* _Quoted text_:
┄┄┄┄┄┄

I stared into the pond and saw that the water was a familiar blend of yellow and green, like dew, and it was so calm that its surface didn’t moved at all. That was how I reckoned that it was a very deep pond by just looking at it. Shallower waters are always fragile to the eyes.

The water in the pond looked so inviting and it seemed to have spoken to me like it had a life of its own. I went to my knees and smelled the water. The scent that it evoked gave me a mild exhilaration of emotions that it became all the more tempting for me to dive into the water. I touched the water again and a small amount of it in my hands was enough to quench the waterlessness of my body. Still, I was hesitant to go into the water as its depth intimidated me so much and I wasn’t a good swimmer. Suddenly I heard some rustling noise behind me and I immediately turned to look at the direction of the sound. As the smog cleared, a women in a white gown appeared and she initially smiled at me. It was a little unusual that I never felt any kind of fear the very moment that I saw that floating woman even though as I write this particular passage, I have goosebumps all over me. I stared at her and wondered what’s the purpose of her calling me into this dream. I wanted to ask her why she wanted to meet me but spoke nothing instead. In that dream, I did not remember uttering any words; in fact not a single word was spoken by anyone in that dream. I really had initially felt that it was the woman who had called me to that dream and that she had some important message for me.

┄┄┄┄┄┄

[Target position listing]
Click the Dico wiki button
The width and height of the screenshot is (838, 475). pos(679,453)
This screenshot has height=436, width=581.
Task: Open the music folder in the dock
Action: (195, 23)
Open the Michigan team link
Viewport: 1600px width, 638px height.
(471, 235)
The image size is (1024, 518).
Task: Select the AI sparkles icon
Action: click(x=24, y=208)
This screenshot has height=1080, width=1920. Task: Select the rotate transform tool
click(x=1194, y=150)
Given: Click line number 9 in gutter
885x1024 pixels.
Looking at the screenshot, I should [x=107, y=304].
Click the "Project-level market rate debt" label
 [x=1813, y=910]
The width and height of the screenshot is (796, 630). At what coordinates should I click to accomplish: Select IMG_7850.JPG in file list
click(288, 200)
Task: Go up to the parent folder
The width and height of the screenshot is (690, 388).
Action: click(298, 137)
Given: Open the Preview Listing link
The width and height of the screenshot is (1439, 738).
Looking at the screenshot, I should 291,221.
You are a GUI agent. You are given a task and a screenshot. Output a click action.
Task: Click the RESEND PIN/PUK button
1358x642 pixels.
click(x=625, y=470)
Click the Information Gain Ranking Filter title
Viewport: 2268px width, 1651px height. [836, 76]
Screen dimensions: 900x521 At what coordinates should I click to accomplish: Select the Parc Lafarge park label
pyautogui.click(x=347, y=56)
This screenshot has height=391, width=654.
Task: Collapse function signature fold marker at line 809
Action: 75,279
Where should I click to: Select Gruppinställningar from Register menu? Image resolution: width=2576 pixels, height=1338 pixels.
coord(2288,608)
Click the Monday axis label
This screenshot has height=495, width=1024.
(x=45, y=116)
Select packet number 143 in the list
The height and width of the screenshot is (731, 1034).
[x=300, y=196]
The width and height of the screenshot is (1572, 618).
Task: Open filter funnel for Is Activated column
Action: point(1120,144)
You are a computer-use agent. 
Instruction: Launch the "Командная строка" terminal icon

┄┄┄┄┄┄

* _Challenges_:
**a.** In the dream passage, list the physical actions the narrator takes at the pond before hearing the rustling noise.
**b.** Turn the listing, starting with the line that contains "This screenshot has height=1080, width=1920." and going on through the end of the listing, into a Markdown table with the columns No. and Entry, leaving out blank lines.

* _Complete answers_:
**a.**
- Stared into the pond
- Went to their knees
- Smelled the water
- Touched the water

**b.**
| No. | Entry |
|---|---|
| 1 | This screenshot has height=1080, width=1920. Task: Select the rotate transform tool |
| 2 | click(x=1194, y=150) |
| 3 | Given: Click line number 9 in gutter |
| 4 | 885x1024 pixels. |
| 5 | Looking at the screenshot, I should [x=107, y=304]. |
| 6 | Click the "Project-level market rate debt" label |
| 7 |  [x=1813, y=910] |
| 8 | The width and height of the screenshot is (796, 630). At what coordinates should I click to accomplish: Select IMG_7850.JPG in file list |
| 9 | click(288, 200) |
| 10 | Task: Go up to the parent folder |
| 11 | The width and height of the screenshot is (690, 388). |
| 12 | Action: click(298, 137) |
| 13 | Given: Open the Preview Listing link |
| 14 | The width and height of the screenshot is (1439, 738). |
| 15 | Looking at the screenshot, I should 291,221. |
| 16 | You are a GUI agent. You are given a task and a screenshot. Output a click action. |
| 17 | Task: Click the RESEND PIN/PUK button |
| 18 | 1358x642 pixels. |
| 19 | click(x=625, y=470) |
| 20 | Click the Information Gain Ranking Filter title |
| 21 | Viewport: 2268px width, 1651px height. [836, 76] |
| 22 | Screen dimensions: 900x521 At what coordinates should I click to accomplish: Select the Parc Lafarge park label |
| 23 | pyautogui.click(x=347, y=56) |
| 24 | This screenshot has height=391, width=654. |
| 25 | Task: Collapse function signature fold marker at line 809 |
| 26 | Action: 75,279 |
| 27 | Where should I click to: Select Gruppinställningar from Register menu? Image resolution: width=2576 pixels, height=1338 pixels. |
| 28 | coord(2288,608) |
| 29 | Click the Monday axis label |
| 30 | This screenshot has height=495, width=1024. |
| 31 | (x=45, y=116) |
| 32 | Select packet number 143 in the list |
| 33 | The height and width of the screenshot is (731, 1034). |
| 34 | [x=300, y=196] |
| 35 | The width and height of the screenshot is (1572, 618). |
| 36 | Task: Open filter funnel for Is Activated column |
| 37 | Action: point(1120,144) |
| 38 | You are a computer-use agent.  |
| 39 | Instruction: Launch the "Командная строка" terminal icon |